ZURICH (Reuters) - Swiss hedge fund operator and Credit Suisse (CSGN.S) investor RBR Capital Advisors has shifted focus to shareholder activism, arguing that Switzerland’s second-biggest bank can create “enormous” value by replacing its IT platform and cutting jobs.
“After almost 15 years of operations, we have decided to close our RBR European Long Short Funds and focus our activities on activist investing,” the group, run by financier Rudolf Bohli, said in a statement posted on its website.
RBR — which has proposed breaking up Credit Suisse, whose management dismisses the need for such a radical step — had flagged such a move in December.

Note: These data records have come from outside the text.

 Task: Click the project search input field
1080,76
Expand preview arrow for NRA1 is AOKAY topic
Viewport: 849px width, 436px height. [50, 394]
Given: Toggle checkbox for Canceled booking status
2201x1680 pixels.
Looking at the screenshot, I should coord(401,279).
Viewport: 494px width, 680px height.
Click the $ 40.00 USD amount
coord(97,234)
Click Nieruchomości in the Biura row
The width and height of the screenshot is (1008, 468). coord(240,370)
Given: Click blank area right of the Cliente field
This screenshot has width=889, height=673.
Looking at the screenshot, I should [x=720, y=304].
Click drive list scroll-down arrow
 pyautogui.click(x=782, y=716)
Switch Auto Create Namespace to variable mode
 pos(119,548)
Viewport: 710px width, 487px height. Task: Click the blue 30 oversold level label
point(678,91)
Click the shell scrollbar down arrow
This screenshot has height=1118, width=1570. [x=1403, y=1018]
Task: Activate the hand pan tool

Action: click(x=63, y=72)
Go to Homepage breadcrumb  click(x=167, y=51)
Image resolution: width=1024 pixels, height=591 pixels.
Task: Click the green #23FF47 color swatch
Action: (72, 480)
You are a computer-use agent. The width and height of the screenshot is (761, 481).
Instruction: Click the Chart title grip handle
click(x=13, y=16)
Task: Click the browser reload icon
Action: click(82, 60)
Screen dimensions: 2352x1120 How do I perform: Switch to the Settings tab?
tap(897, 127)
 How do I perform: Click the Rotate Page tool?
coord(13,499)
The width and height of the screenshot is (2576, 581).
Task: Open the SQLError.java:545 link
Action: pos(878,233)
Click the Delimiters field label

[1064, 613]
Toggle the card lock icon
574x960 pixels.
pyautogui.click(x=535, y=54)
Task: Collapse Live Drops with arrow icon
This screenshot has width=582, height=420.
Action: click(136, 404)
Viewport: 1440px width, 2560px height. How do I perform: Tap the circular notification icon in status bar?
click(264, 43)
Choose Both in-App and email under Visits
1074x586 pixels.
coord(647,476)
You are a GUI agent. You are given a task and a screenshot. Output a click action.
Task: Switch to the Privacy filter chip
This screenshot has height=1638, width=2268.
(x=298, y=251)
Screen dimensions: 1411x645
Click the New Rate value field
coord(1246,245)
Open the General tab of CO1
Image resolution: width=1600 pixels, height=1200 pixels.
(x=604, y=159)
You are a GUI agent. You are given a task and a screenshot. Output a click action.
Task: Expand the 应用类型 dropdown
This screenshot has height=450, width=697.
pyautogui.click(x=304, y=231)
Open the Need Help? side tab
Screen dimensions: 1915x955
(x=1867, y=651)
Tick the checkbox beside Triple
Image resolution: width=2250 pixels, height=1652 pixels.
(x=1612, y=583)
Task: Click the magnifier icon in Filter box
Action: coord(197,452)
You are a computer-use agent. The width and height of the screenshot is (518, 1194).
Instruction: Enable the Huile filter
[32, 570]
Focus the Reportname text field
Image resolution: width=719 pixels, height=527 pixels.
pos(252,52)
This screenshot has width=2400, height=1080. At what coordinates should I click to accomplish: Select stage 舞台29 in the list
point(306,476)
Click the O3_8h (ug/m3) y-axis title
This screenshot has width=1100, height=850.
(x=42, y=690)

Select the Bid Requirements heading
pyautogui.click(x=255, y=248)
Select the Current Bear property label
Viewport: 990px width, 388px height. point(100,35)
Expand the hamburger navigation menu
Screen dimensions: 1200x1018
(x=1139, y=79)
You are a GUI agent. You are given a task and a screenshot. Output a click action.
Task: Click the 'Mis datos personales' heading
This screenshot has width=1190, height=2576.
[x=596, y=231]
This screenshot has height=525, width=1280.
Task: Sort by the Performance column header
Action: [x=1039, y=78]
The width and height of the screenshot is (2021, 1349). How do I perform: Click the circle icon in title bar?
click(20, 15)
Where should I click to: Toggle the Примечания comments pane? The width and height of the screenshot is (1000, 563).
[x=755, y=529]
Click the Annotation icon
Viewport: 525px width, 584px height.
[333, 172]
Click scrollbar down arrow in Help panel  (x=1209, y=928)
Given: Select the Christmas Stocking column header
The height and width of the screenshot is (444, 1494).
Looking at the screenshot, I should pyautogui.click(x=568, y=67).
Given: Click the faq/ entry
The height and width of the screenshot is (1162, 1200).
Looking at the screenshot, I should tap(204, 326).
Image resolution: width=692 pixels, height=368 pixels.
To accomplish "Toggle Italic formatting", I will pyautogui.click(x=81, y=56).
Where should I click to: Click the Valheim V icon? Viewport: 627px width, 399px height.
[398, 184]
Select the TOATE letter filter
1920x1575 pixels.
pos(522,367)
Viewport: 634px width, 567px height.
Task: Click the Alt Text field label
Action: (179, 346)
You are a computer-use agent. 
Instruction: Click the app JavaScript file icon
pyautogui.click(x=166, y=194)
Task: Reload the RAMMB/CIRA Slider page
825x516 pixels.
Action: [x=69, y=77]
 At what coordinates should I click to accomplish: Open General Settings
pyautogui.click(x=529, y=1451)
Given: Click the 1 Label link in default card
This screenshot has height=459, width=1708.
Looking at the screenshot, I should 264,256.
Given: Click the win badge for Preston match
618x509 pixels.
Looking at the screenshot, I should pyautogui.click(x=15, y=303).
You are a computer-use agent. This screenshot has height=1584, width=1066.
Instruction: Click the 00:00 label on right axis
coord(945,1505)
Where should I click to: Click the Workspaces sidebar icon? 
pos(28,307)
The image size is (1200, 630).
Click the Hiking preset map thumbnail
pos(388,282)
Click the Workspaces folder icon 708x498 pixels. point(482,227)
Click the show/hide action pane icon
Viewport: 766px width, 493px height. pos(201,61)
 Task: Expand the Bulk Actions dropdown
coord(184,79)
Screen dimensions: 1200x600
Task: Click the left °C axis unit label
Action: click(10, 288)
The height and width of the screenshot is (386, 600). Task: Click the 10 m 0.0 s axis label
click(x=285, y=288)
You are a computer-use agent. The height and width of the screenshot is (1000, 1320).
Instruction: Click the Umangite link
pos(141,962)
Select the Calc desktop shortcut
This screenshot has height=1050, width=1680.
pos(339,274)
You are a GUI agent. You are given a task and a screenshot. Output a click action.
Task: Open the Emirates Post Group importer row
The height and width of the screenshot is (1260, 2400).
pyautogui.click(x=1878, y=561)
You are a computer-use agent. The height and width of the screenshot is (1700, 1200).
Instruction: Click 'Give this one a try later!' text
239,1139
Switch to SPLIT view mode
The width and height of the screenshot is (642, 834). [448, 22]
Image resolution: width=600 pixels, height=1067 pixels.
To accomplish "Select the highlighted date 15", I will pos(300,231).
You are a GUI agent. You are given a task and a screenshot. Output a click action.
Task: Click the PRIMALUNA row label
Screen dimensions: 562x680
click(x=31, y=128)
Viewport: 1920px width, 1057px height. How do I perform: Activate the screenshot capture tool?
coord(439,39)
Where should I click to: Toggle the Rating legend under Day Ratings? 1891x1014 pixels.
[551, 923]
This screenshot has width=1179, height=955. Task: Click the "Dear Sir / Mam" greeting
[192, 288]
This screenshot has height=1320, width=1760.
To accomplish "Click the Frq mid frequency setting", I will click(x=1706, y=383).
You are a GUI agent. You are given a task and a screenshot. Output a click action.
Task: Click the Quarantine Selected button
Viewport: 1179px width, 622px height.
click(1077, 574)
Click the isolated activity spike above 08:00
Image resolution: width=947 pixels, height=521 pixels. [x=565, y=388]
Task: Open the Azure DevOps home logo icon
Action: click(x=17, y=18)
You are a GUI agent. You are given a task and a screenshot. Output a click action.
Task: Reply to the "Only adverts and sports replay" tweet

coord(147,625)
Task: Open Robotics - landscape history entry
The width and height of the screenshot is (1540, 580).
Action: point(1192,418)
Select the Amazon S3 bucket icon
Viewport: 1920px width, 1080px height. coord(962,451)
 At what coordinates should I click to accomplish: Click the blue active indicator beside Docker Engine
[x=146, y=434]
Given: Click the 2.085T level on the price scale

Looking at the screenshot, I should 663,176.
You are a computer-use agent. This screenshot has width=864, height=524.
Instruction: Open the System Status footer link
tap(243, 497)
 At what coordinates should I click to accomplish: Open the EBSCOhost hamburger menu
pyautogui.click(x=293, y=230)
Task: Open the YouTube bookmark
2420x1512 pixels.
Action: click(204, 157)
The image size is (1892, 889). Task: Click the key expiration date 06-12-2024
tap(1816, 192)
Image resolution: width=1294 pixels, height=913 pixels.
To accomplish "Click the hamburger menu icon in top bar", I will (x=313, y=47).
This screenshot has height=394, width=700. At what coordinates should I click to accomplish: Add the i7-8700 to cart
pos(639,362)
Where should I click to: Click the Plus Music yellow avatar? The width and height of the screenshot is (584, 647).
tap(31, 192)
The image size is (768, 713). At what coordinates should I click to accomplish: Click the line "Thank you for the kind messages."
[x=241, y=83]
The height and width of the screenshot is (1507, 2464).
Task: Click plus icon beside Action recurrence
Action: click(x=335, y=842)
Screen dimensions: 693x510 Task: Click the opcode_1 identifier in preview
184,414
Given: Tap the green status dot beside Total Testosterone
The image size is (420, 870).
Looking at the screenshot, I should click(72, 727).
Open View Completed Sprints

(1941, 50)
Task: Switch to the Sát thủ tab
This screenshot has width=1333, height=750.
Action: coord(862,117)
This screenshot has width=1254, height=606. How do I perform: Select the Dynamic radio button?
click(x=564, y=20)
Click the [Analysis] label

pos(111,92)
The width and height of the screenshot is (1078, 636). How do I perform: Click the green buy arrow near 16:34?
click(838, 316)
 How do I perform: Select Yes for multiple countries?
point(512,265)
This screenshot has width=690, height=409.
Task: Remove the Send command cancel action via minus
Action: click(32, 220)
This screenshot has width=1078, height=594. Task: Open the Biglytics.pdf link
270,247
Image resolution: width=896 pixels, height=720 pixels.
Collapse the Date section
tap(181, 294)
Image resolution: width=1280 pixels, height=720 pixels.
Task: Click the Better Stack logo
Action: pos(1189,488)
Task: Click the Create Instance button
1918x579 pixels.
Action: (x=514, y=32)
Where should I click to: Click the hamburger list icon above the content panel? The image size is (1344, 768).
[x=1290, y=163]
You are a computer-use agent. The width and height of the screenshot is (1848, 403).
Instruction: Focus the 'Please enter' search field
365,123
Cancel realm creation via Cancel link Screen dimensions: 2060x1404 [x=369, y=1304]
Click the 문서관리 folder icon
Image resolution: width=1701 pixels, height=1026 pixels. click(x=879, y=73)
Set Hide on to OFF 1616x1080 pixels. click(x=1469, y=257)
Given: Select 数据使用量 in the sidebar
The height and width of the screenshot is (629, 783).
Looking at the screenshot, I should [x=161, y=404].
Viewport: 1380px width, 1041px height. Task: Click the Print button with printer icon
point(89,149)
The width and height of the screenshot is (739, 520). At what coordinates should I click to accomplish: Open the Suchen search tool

The Financial Times said at the time that RBR might close two long-short equity funds and redirect investments into a special situations fund that has invested more than 100 million Swiss francs in Credit Suisse. RBR had in total around 250 million francs in investments.
In a mail to investors seen by Reuters that included the line “Let’s make Credit Suisse great again”, RBR said Credit Suisse’s flagship wealth management business had too many staff in support functions and external contractors.
“We have proposed a simple solution to solve this problem: build a new IT platform on a green field and gradually transfer all existing customers to the new platform,” it said.
To date, Credit Suisse’s board and management have instead pursued a “path of small gradual improvement”, it added, saying the bank risked falling behind rivals.
RBR said it was convinced it was proposing the right strategy to transform Credit Suisse in the digital age.
“The value creation potential is enormous and goes far beyond the doubling of the share price, which we initially communicated,” it added.
Credit Suisse declined to comment
Swiss rival UBS (UBSG.S) said on Monday it had spent 3.2 billion francs last year on strategic initiatives and IT programs.
“Our investments will add a total of around 1 billion to our IT costs over the next three years, with a growing proportion related to strategic initiatives rather than regulatory projects,” CEO Sergio Ermotti said.
He forecast these expenses would remain slightly above 10 percent of revenue in the near future.